Charlie ShortTail has a scary encounter with “the Horrid Creature”.
I was out for a nice, relaxing evening stroll and then I saw it, the horrid creature.🙀
It was smelly, hairy and it had slobber drooling from it’s mouth.
I cringed, drew back and felt the fur on my back rise and bristle. My tiny (but very cute) tail bushed up in fear.
It was the man next door!
I ran quickly to hide under the bushes. Lando was nowhere to be seen. He’s supposed to be on guard.
The creature’s big feet thumped along the path to Mama’s house; the man rang the door bell. What could he want? I hoped I could sneak into the shadows and climb over the wall to safety. With a swift jump I was gone! I couldn’t risk him seeing me. What if he tried to touch me?
The creature spoke in a loud, deep voice but I couldn’t understand what the man was saying.
It got worse, the ‘Dad’ opened the door and let the horrid creature into Mama’s house.
The creatures clothes were tatty, dirty, smelly and oily.
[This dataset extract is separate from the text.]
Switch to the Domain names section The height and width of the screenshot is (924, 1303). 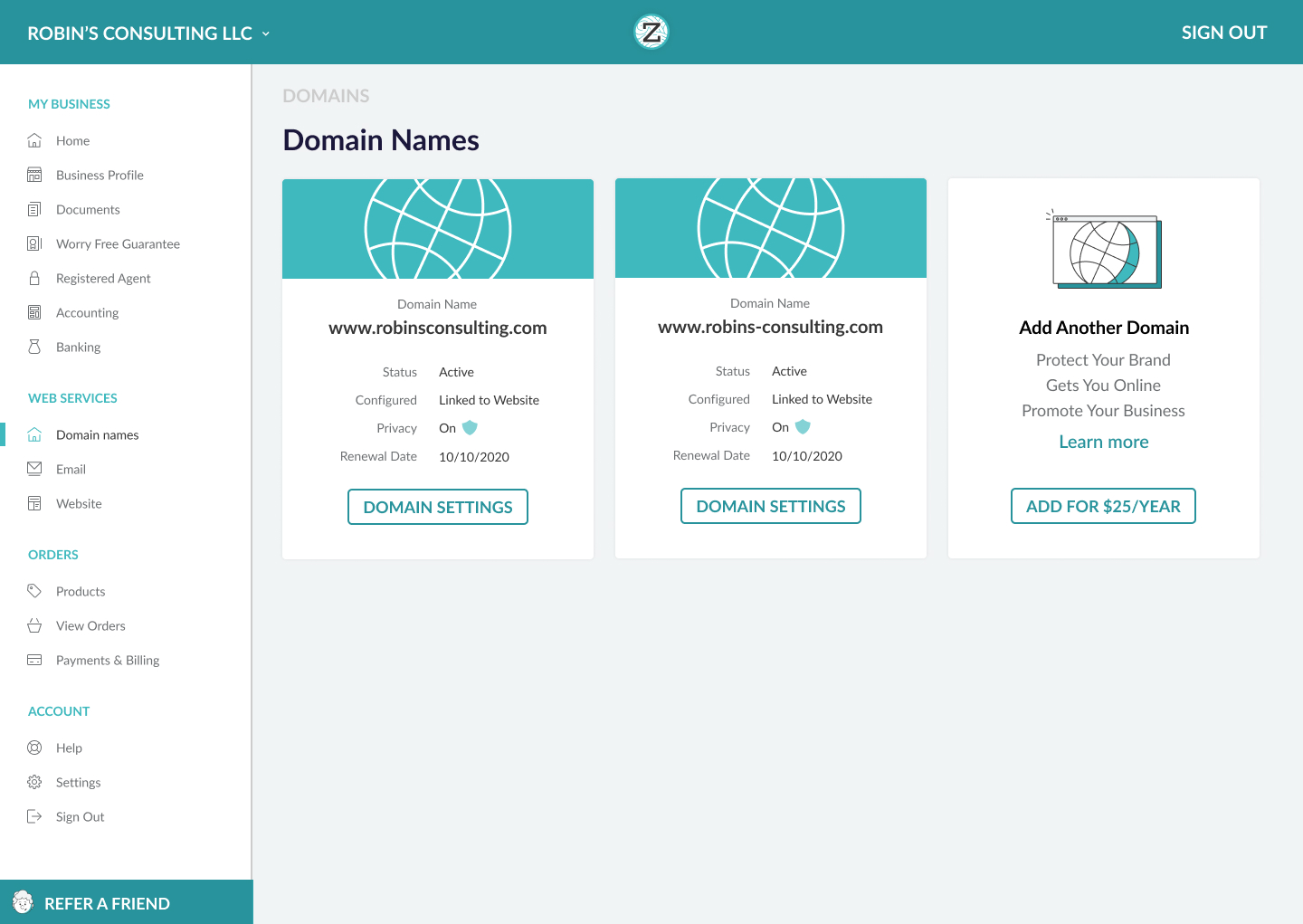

He had huge, scary boots. What could he possibly want?
I leapt quickly over the side roof, and ran along the hedges to the back garden to warn Lando.
This was a disaster. When would it be safe to go home?
Mama came into the garden and called us. “Charlie”, “Lando” she called; we crept out of da bushes.
“What is wrong?” She asked. We looked towards the house…. Mama knows we are scared of him.
Oh! Him, he has just bought some eggs for us … “come in you two”.
I let Mama carry me, and Lando walked close to Mama.
Always trust your instincts me an Lando think. We don’t trust him….What do you think?
Read about Charlie’s awful tar episode…
Tar on my cat paws
I came home today with tar on my paws. Mama panicked in case they were burnt too.
It was thick, black, sticky, stinky and matted into my fur. Mama held me and dipped my paws into vegetable oil right away as this is supposed to soften the tar.
She was able to get a big lump of it off, but holding me in one arm and trying to clean me wiv the other hand was proving too difficult, if not impossible.
Help from Nan.
So, Mama phoned the Nan (not on da banana fone). Mama wrapped me in a blanket and Nan soaked my paws in oil and used a Qtip to get in between my pads.
I was very good (mostly). After they cleaned what they could, the next stage was to cut off the fur that was really caked in the awful tar.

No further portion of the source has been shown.